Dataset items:
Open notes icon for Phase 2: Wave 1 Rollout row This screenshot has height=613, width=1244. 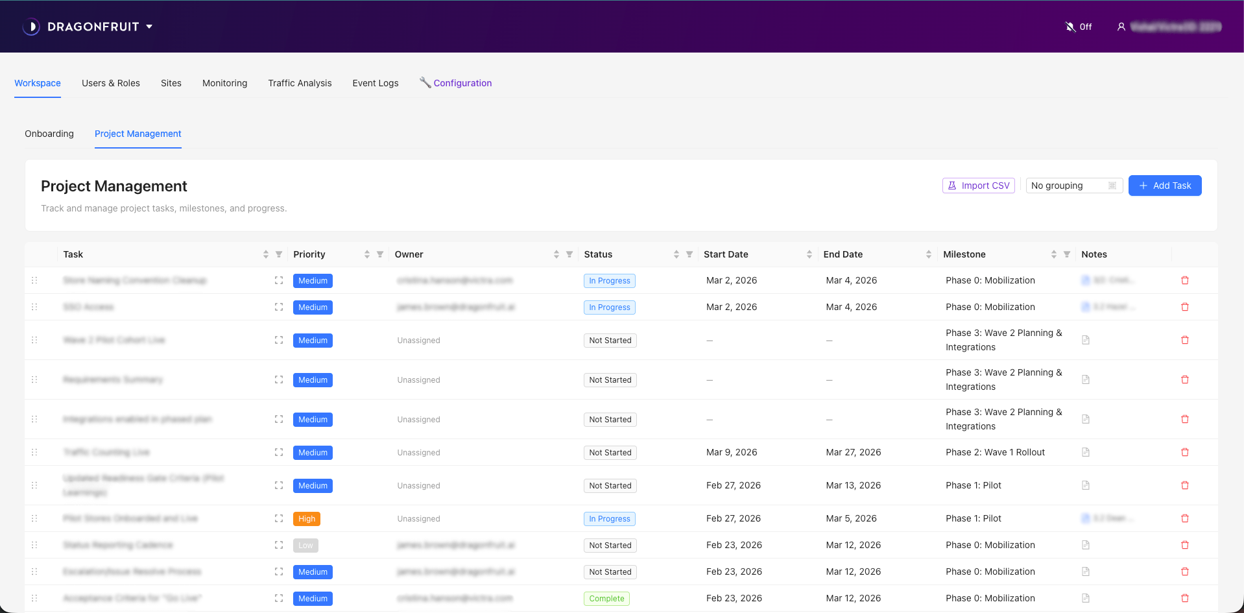1085,452
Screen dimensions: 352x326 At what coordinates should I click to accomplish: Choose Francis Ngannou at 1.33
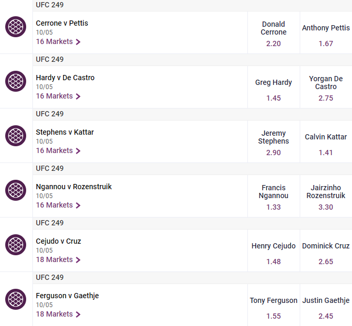(274, 196)
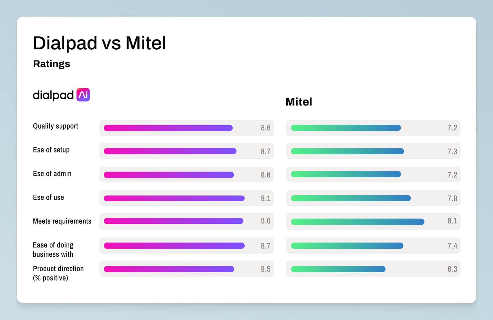
Task: Click Mitel's Quality support rating bar
Action: tap(346, 128)
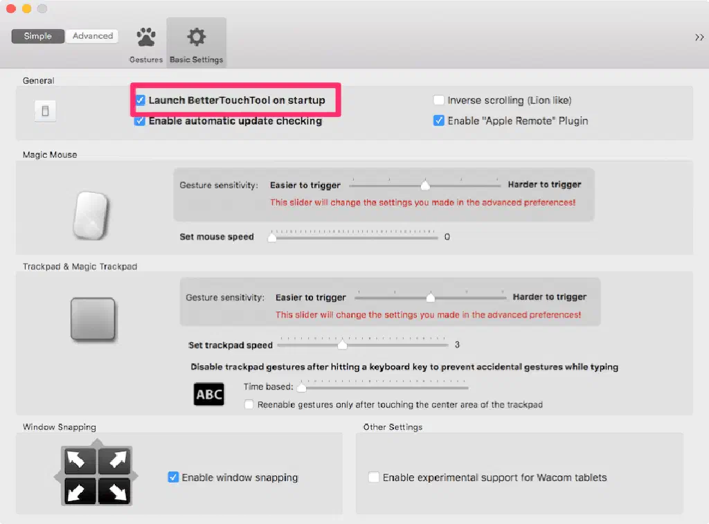Open the Gestures paw icon
This screenshot has height=524, width=709.
146,39
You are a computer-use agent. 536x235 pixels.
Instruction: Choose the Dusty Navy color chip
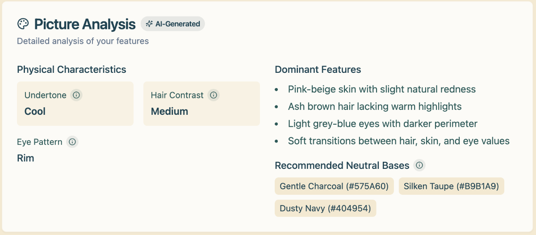click(x=325, y=208)

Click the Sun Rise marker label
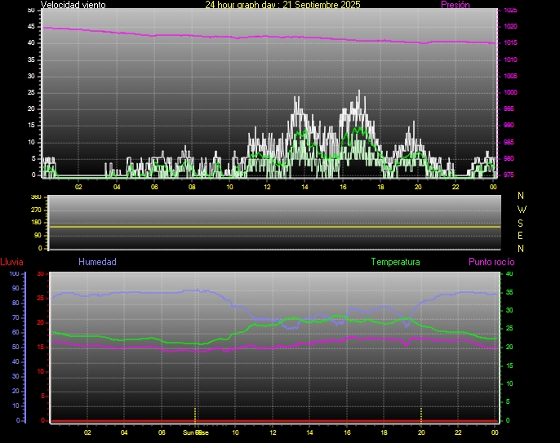click(195, 432)
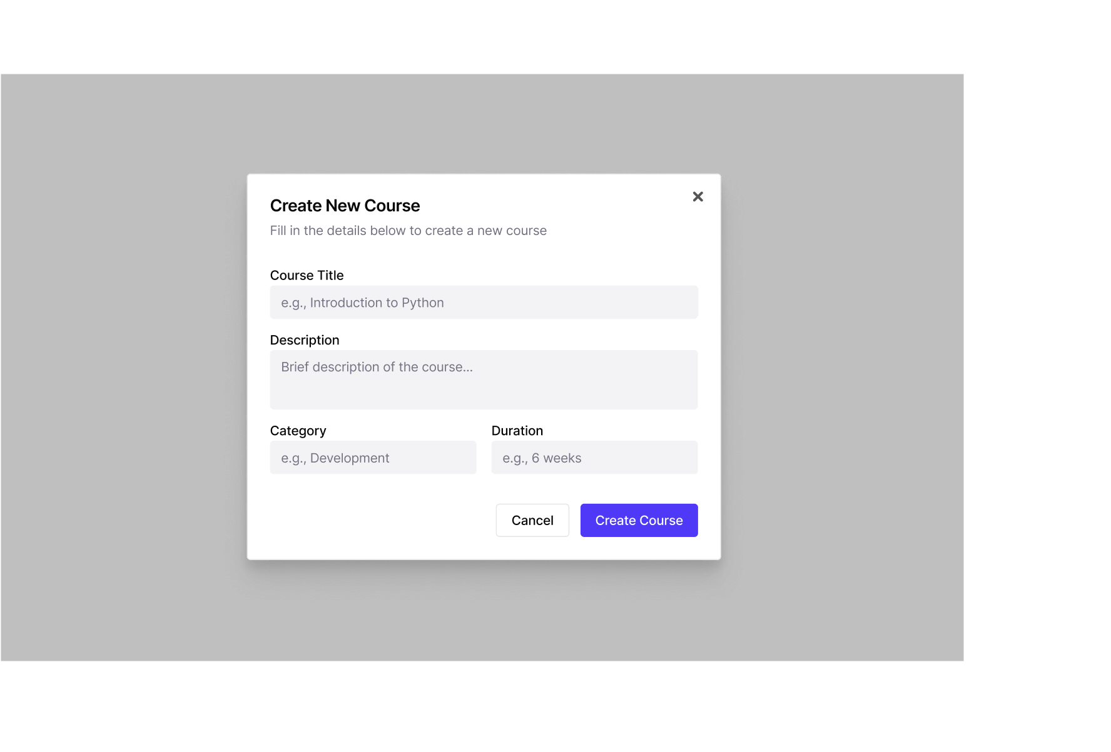Click the dark backdrop outside the dialog
Viewport: 1111px width, 752px height.
tap(125, 375)
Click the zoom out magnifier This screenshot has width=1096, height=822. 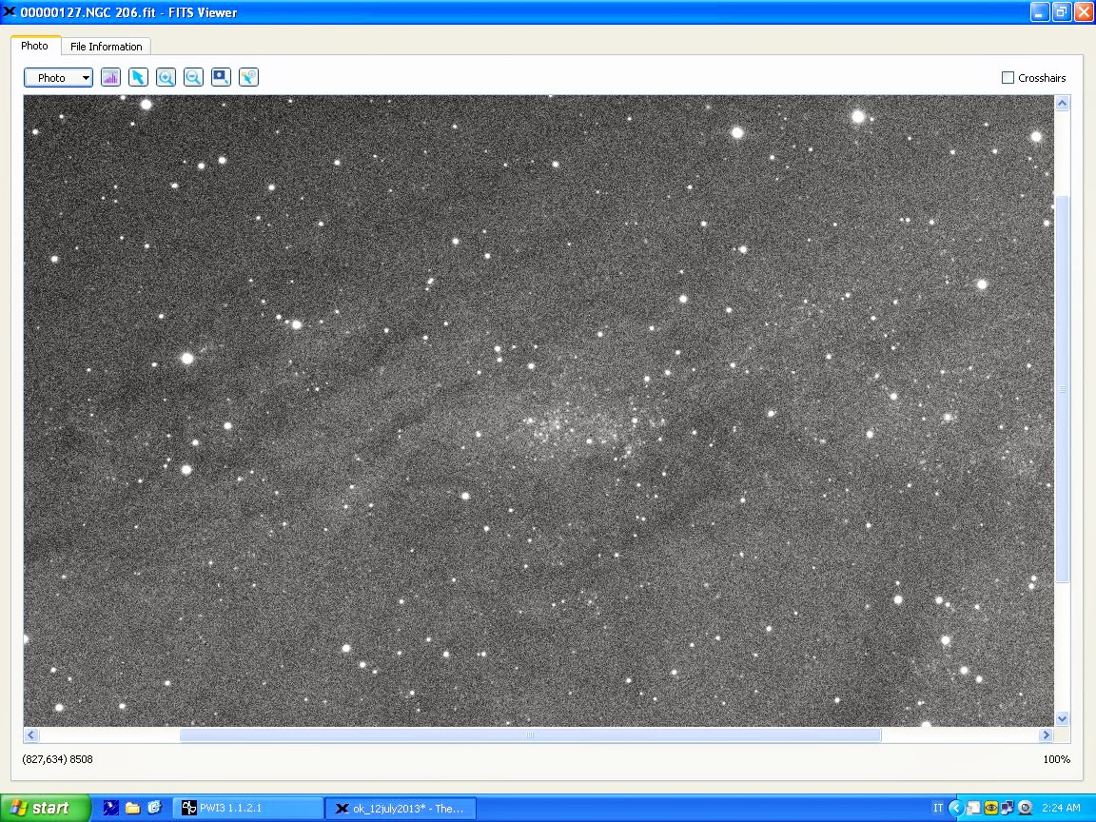coord(193,77)
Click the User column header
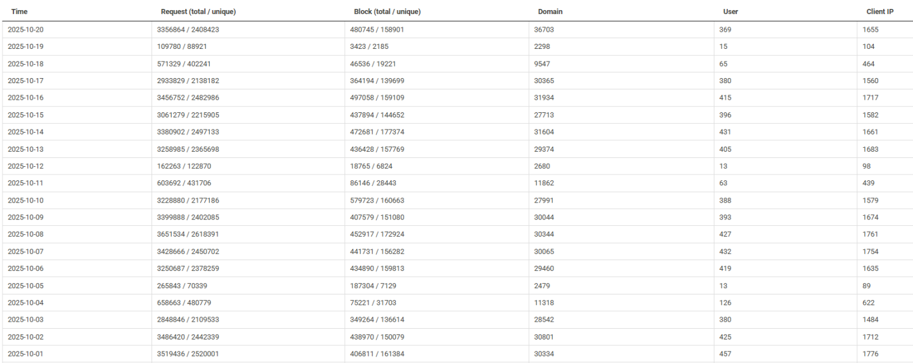 [x=730, y=11]
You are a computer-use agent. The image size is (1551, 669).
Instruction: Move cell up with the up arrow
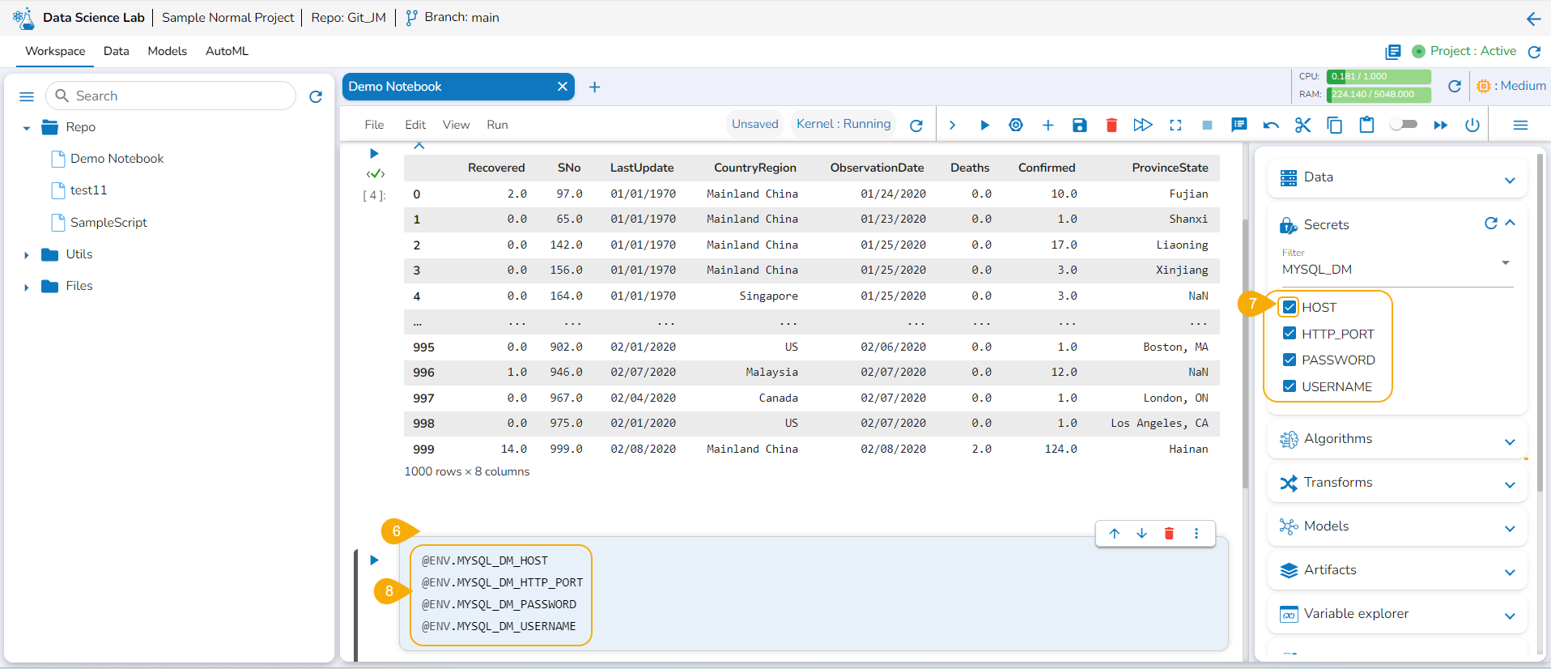click(1115, 533)
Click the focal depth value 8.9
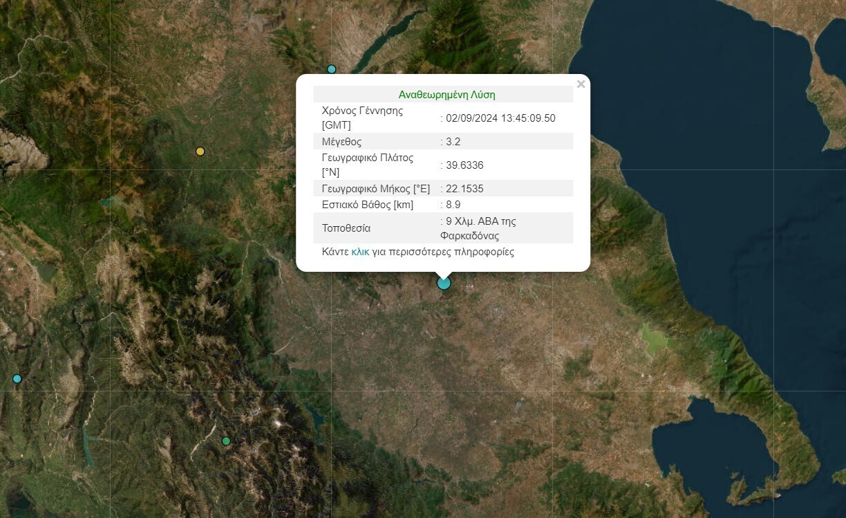846x518 pixels. pyautogui.click(x=453, y=205)
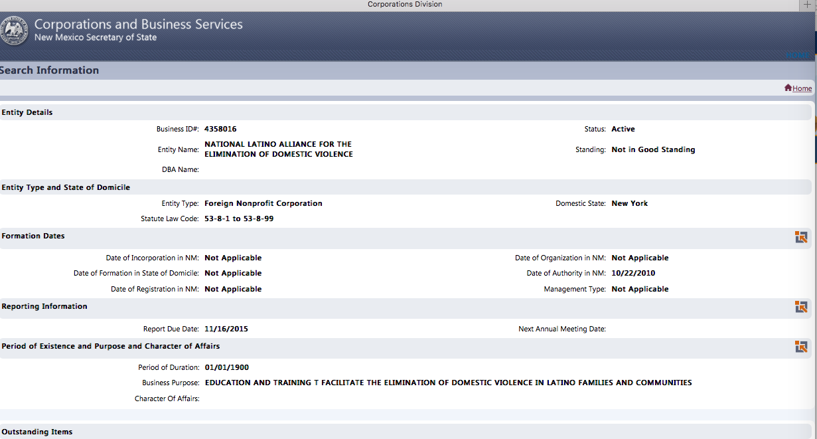Click the Period of Existence section icon

coord(801,347)
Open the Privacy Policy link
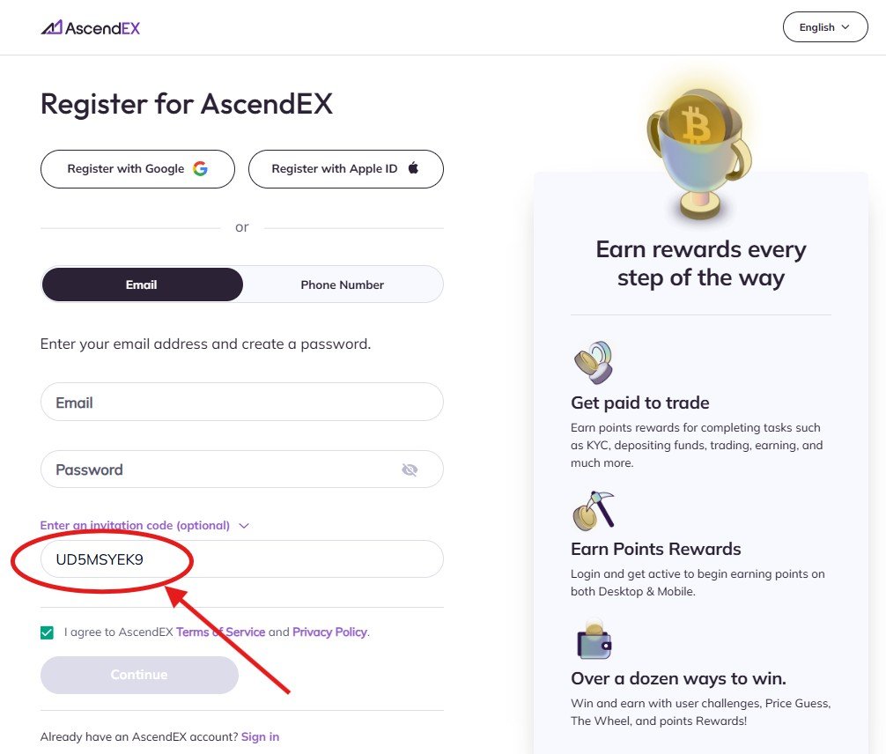The image size is (886, 754). pyautogui.click(x=330, y=632)
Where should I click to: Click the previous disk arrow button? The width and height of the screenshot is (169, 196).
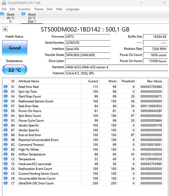(x=5, y=29)
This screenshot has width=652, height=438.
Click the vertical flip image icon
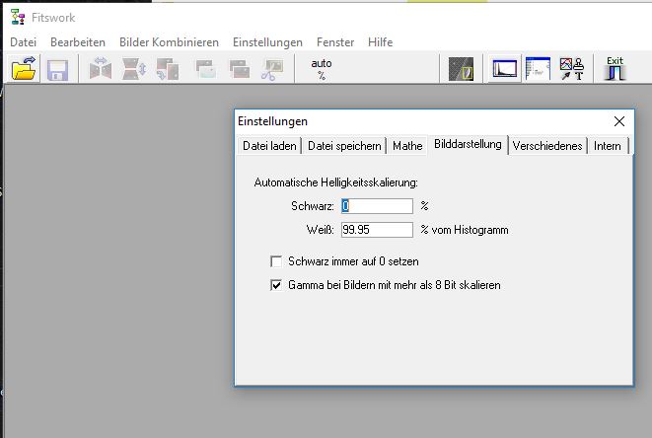coord(134,70)
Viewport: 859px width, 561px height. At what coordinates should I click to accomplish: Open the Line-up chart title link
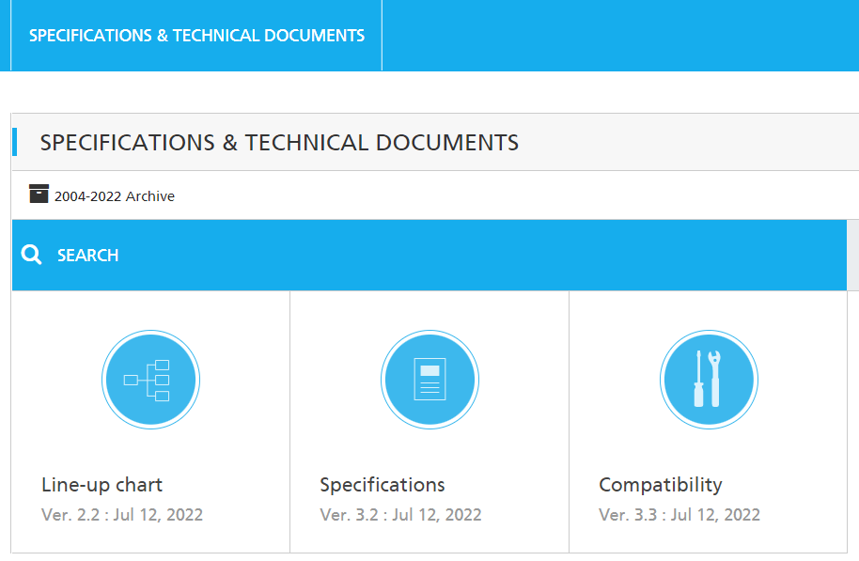(102, 485)
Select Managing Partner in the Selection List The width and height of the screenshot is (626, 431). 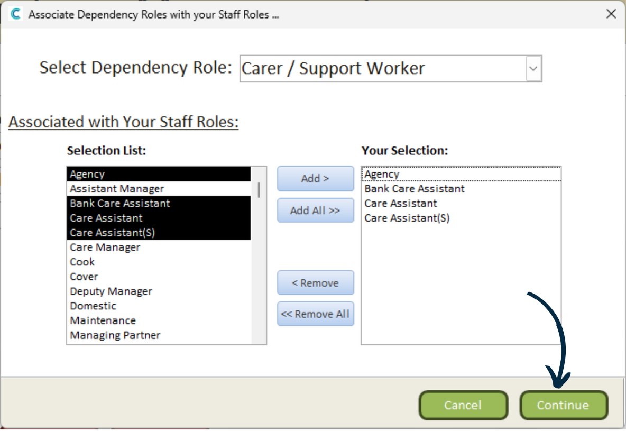tap(115, 335)
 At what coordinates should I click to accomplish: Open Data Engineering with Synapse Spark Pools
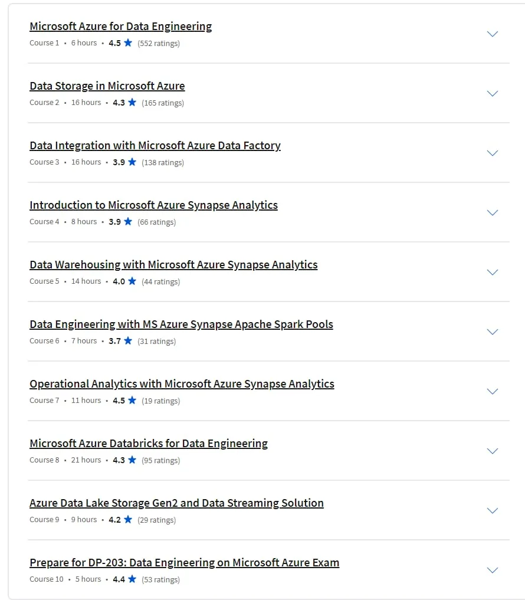coord(181,324)
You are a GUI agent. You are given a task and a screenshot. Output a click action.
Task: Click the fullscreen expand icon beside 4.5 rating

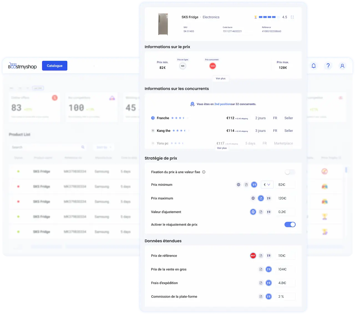point(292,17)
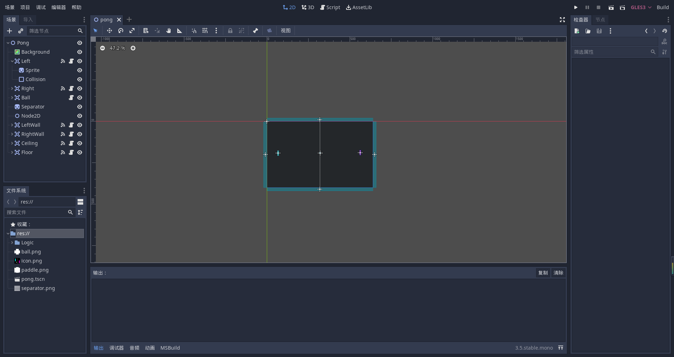
Task: Toggle visibility of Floor node
Action: (80, 152)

[Instructions for the task] Every line in the data that holds "computer" should be copied out.

[Reply to the exercise]
You are a computer-use agent. 536x235 pixels.
You are a computer-use agent. The image size is (1551, 669).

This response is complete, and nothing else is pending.